課題 1:
以下の作品集販売のお知らせを読み、次の問いに答えよ。
(a) 作品集『GRAMMATICAL LUXATION』が出版されたのは何年か。
(b) 限定版は何部制作されたか。
(c) 実際の作品は何色か。
課題 2: 以下の作品集販売のお知らせの文章を、最後の文に続けて書き進めよ。

ページ抜粋:
2017-05-24

作品集店舗販売のお知らせ このエントリーを含むはてなブックマーク 

 2015年に出版した作品集『GRAMMATICAL LUXATION』が以下の店舗で販売されています。

------
NADiff a/p/a/r//t
http://www.nadiff-online.com/?pid=118115037

BIBLIOPHILIC & bookunion 新宿
http://blog-bibliophilic-bookunion-shinjuku.diskunion.net

カネイリミュージアムショップ6 (せんだいメディアテーク1F)

STORE15NOV
https://store15nov.jp
------

 オンラインの通販サイトに反映されてるのはNADiff a/p/a/r//tのみですが、各実店舗で販売されています。収録されている作品は少し難解に感じるかもしれませんし、決して安い商品でもありませんが、内容には自信を持っています。

 簡単な商品説明は下記です:
-
戦前・戦中・戦後に地下流通したポルノ小説を、ある規則に従い解体・再構築したドローイング・シリーズ“Grammatical Luxation” 全567枚を収録。限定80部で制作された限定版。作家のサイン、ナンバリング付。作品の解説文(英語)の日本語訳が別紙で付属。
-

 作品集はモノクロですが、実際の作品は3色です。制作年は2014年です。

収集資料:
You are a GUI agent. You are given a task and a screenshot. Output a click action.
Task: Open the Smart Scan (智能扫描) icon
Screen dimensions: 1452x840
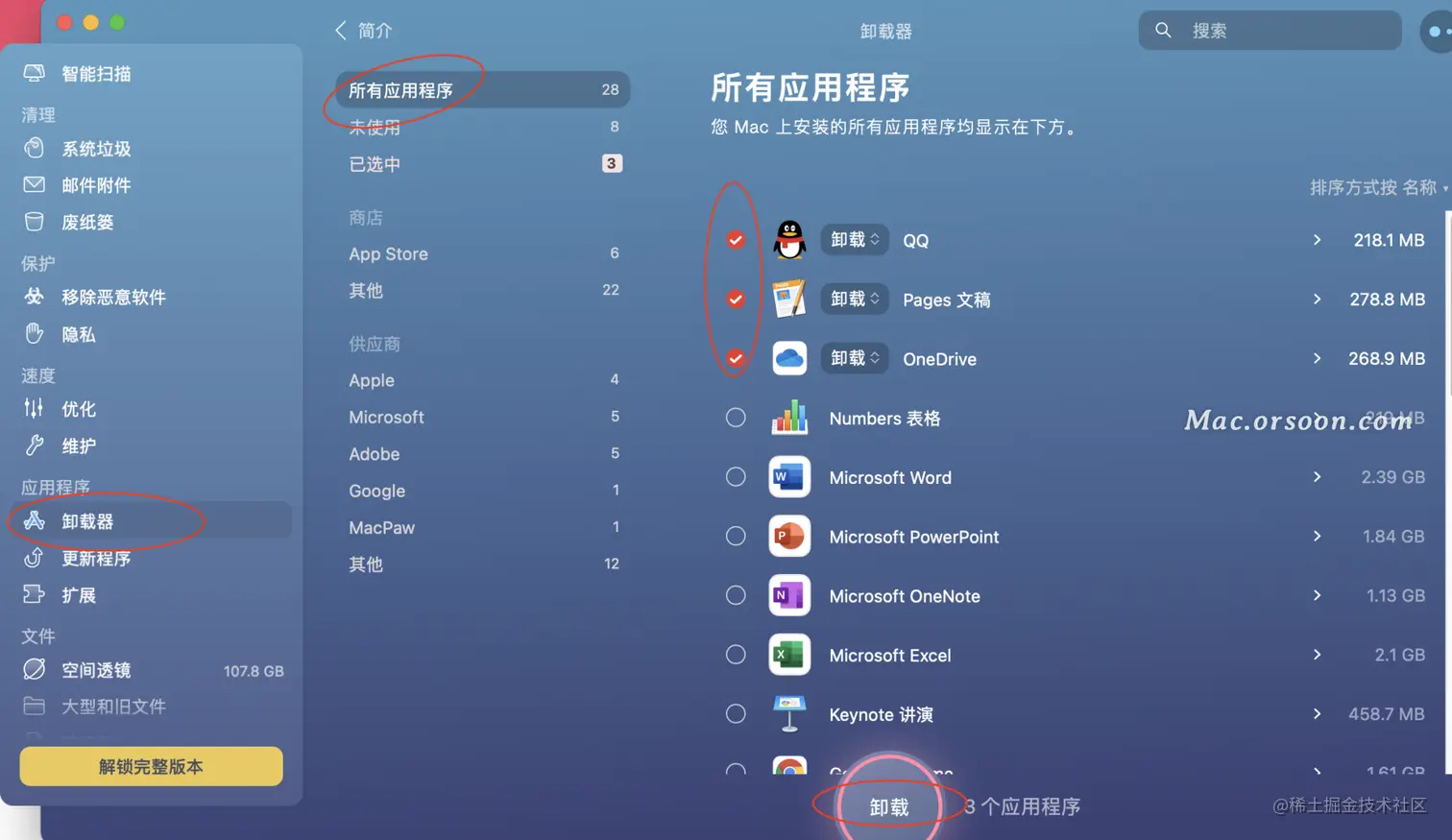(x=35, y=73)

解答 1:
(a) 2015年
(b) 80部
(c) 3色

解答 2:
http://yoshihirokikuchi.org/yk_works_GL.html

 出版への経緯を説明すると以下のようになります:以前作品集を出版してくれたレーベルなどにも依頼してみたのですが、580ページのヴォリュームはどこも難しいとのことだったので、腹を決めて自費で出版しました。それは、“Grammatical Luxation”が、今まで作ってきた作品の中でも最も枚数が多く、また最もハードコアなコンセプチュアリズムを備えた作品で、今後の活動のひとつの指針になり得る、ある意味これまでの集大成的な作品だと思ったからです。出版に際し、YOSHIHIRO KIKUCHI EDITIONSというレーベルを立ち上げ出版者登録もしました。
 ですので、いわゆるzineのようなものでなく、ISBNコードが付いたよりパブリックな製品となっています。とはいえ限定80部なので、JANコードを取得しての一般流通は行っていません。

 予算を確保するのがなかなか大変なのでまだ実現できていませんが、今後も継続して新たな作品集を出版していこうと考えています。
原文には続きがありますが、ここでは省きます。